■ Provided information:
##########

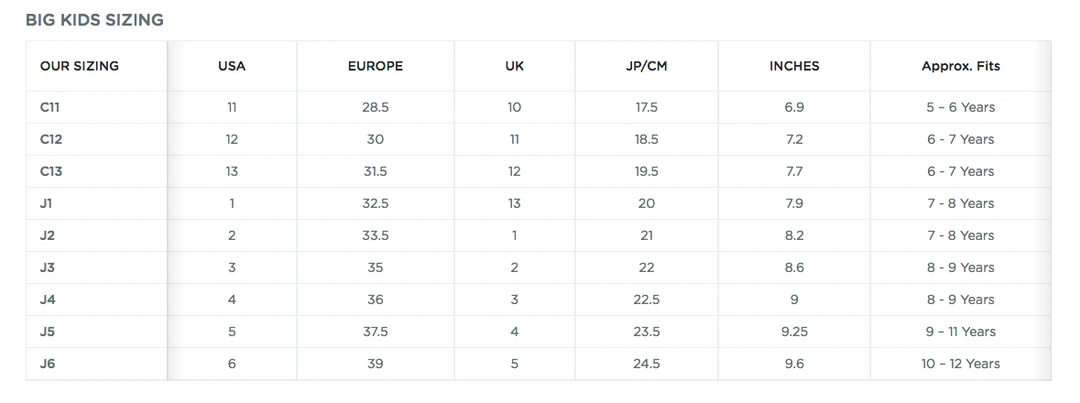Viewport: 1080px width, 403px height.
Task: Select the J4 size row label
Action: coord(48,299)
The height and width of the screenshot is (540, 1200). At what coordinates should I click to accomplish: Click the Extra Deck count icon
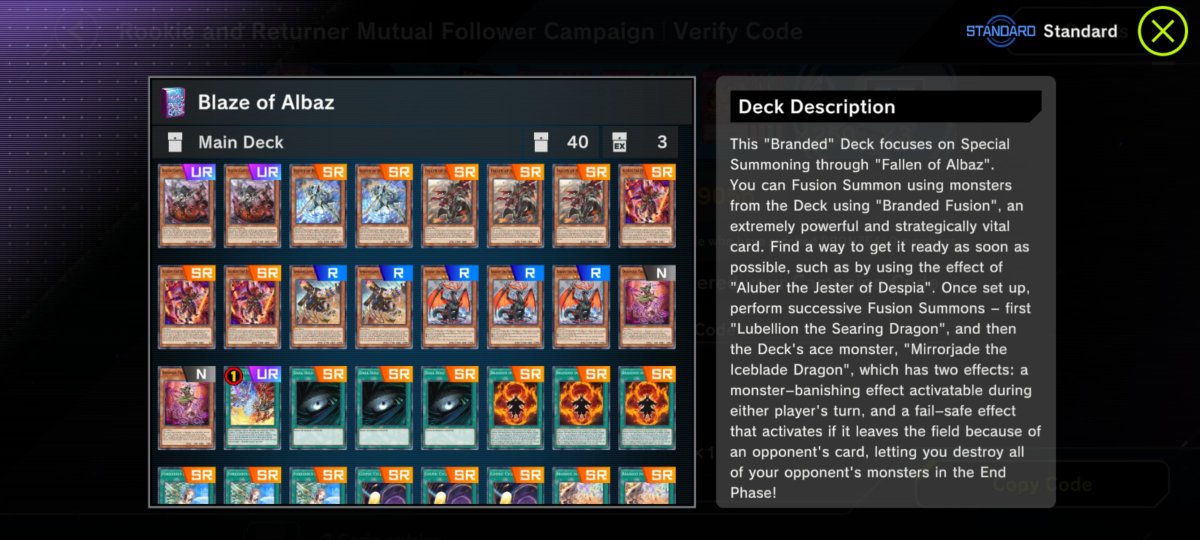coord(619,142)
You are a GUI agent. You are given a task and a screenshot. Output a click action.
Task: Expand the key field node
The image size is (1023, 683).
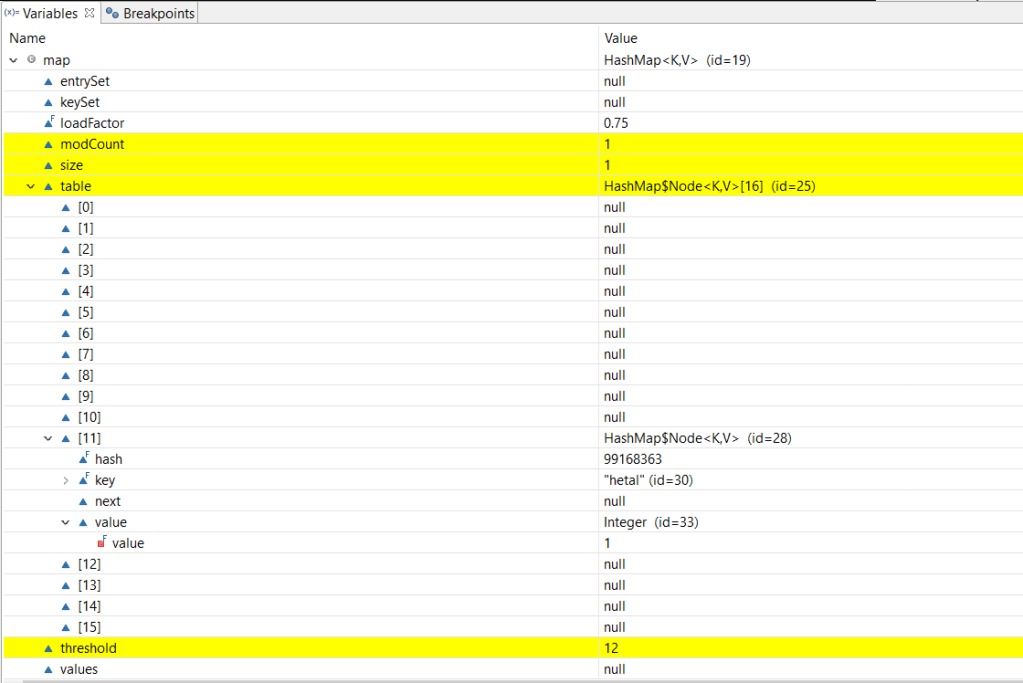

##########

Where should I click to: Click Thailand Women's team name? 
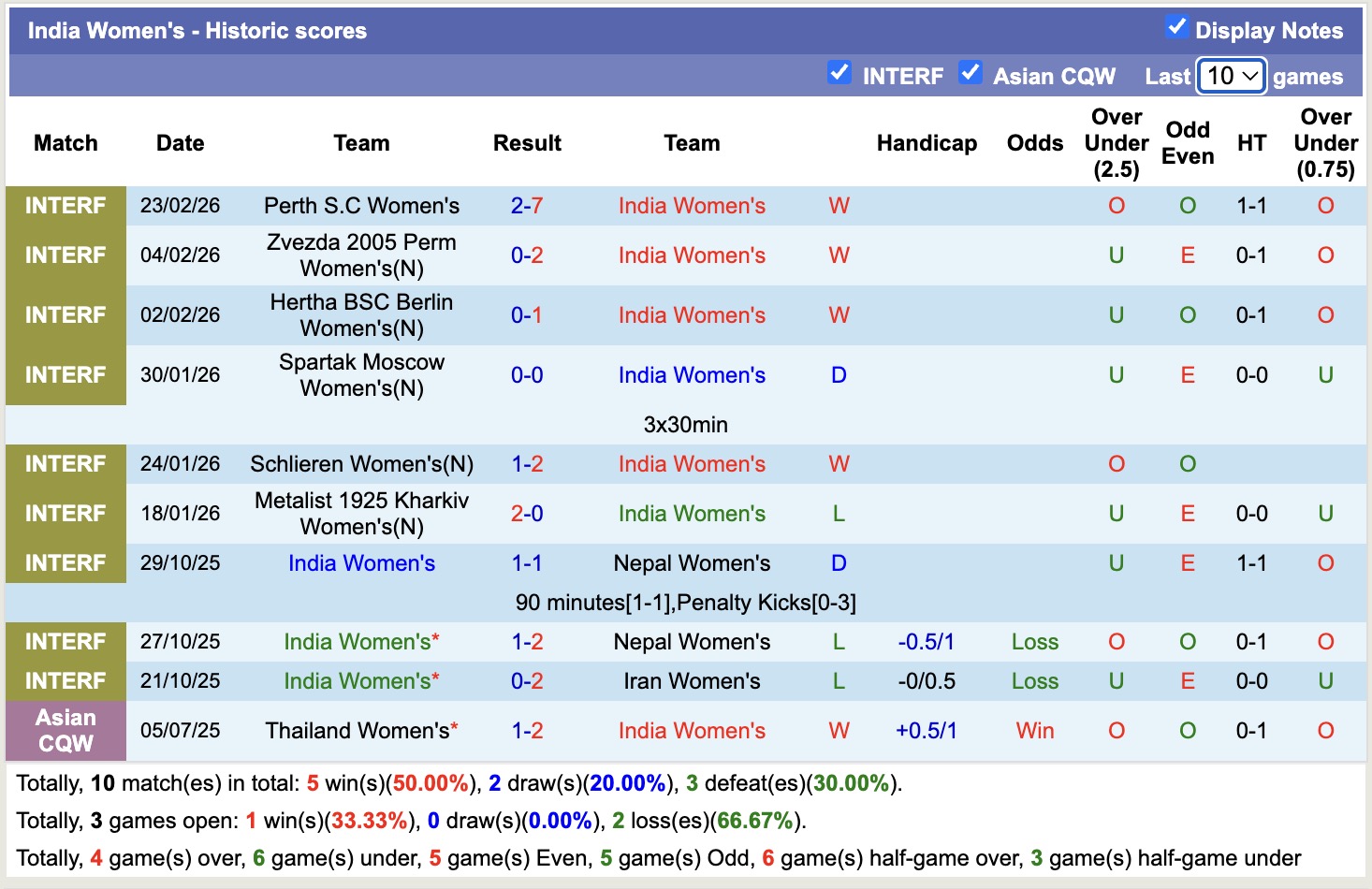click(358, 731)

##########

■ Exercise description: Render as a Markdown table with columns Row and Line, starting at the line that contains "Where should I" and stopping after the line that contains "click(358, 731)", skipping blank lines. Leave out the pictures.

■ Output:
| Row | Line |
|---|---|
| 1 | Where should I click to: Click Thailand Women's team name?  |
| 2 | click(358, 731) |